▶ Activity
Within the records below is a range that opens at the line with "The image size is (1568, 749)." and closes at the line with "Refresh the current folder view". Return that range word for word, both ends included, and only that range.

Saved data entries:

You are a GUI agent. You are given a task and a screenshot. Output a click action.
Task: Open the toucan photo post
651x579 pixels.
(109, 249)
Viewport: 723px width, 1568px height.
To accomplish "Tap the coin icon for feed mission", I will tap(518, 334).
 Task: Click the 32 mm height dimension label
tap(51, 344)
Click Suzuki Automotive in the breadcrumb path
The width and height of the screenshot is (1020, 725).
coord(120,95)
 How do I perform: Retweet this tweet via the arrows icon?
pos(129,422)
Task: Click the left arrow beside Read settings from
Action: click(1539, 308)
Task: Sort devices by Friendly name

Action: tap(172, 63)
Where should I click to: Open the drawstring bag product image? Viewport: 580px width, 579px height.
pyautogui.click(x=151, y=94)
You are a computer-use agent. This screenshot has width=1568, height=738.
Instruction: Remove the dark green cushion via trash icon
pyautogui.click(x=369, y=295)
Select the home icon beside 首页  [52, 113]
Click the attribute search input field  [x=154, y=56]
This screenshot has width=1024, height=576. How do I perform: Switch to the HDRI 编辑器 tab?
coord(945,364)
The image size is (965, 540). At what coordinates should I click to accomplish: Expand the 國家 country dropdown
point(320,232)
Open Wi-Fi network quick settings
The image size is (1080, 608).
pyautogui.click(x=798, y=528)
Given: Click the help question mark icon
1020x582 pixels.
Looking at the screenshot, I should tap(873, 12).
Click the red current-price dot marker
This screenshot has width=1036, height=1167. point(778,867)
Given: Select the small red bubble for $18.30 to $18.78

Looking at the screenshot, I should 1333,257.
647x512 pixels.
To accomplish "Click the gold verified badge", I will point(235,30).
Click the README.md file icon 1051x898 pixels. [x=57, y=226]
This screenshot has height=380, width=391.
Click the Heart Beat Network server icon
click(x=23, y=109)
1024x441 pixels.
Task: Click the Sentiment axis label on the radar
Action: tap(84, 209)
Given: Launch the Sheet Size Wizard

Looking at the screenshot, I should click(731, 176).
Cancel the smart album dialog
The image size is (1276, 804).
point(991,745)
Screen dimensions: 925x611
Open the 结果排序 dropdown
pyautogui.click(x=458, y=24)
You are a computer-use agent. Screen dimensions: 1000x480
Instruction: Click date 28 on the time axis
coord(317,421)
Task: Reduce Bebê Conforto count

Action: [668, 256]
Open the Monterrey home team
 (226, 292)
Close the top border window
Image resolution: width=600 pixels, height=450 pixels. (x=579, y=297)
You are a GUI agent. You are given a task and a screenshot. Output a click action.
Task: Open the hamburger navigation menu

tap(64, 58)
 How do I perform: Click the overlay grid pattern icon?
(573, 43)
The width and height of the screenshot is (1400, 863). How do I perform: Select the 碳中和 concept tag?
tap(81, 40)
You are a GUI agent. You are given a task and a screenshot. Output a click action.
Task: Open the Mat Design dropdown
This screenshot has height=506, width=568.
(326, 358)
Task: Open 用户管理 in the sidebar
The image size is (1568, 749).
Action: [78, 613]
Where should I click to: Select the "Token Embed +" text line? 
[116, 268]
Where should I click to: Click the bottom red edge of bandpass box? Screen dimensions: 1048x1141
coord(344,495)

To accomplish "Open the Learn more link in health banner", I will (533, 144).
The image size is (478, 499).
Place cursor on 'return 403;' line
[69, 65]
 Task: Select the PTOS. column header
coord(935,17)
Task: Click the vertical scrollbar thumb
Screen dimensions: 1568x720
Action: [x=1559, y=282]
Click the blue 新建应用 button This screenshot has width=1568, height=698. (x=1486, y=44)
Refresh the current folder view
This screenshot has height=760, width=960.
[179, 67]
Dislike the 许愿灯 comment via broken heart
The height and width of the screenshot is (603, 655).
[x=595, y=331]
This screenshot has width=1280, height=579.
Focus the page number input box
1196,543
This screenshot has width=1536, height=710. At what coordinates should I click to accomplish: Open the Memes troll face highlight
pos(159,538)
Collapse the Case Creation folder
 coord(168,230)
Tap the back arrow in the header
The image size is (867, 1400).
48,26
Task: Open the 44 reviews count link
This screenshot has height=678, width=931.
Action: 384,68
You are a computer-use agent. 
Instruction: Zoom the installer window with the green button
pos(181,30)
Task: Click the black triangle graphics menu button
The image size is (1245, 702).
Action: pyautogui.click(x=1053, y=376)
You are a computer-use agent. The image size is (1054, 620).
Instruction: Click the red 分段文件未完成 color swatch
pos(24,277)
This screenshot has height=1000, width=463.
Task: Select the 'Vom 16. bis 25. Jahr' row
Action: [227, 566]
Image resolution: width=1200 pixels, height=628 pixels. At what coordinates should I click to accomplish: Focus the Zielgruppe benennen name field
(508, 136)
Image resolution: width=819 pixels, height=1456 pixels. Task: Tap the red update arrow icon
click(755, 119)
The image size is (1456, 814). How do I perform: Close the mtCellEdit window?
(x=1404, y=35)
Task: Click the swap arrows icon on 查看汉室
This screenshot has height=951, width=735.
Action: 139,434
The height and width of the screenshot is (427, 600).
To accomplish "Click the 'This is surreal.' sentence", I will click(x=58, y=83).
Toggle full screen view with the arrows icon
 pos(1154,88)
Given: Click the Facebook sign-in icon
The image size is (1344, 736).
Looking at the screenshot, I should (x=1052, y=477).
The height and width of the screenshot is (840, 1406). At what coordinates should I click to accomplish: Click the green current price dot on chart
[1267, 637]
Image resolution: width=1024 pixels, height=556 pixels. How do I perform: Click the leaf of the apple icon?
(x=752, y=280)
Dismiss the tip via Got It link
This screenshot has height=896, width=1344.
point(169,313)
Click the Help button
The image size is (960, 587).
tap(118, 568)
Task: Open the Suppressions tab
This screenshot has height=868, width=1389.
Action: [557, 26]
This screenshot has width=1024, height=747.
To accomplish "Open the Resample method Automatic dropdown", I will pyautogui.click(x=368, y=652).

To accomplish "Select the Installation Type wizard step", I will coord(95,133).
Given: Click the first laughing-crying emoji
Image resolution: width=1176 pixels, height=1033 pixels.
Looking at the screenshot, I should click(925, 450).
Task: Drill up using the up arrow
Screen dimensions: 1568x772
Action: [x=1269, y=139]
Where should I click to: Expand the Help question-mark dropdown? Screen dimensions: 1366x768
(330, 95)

▶ Task result
The image size is (1568, 749).
Action: [78, 613]
Where should I click to: Select the "Token Embed +" text line? 
[116, 268]
Where should I click to: Click the bottom red edge of bandpass box? Screen dimensions: 1048x1141
coord(344,495)

To accomplish "Open the Learn more link in health banner", I will (533, 144).
The image size is (478, 499).
Place cursor on 'return 403;' line
[69, 65]
 Task: Select the PTOS. column header
coord(935,17)
Task: Click the vertical scrollbar thumb
Screen dimensions: 1568x720
Action: [x=1559, y=282]
Click the blue 新建应用 button This screenshot has width=1568, height=698. (x=1486, y=44)
Refresh the current folder view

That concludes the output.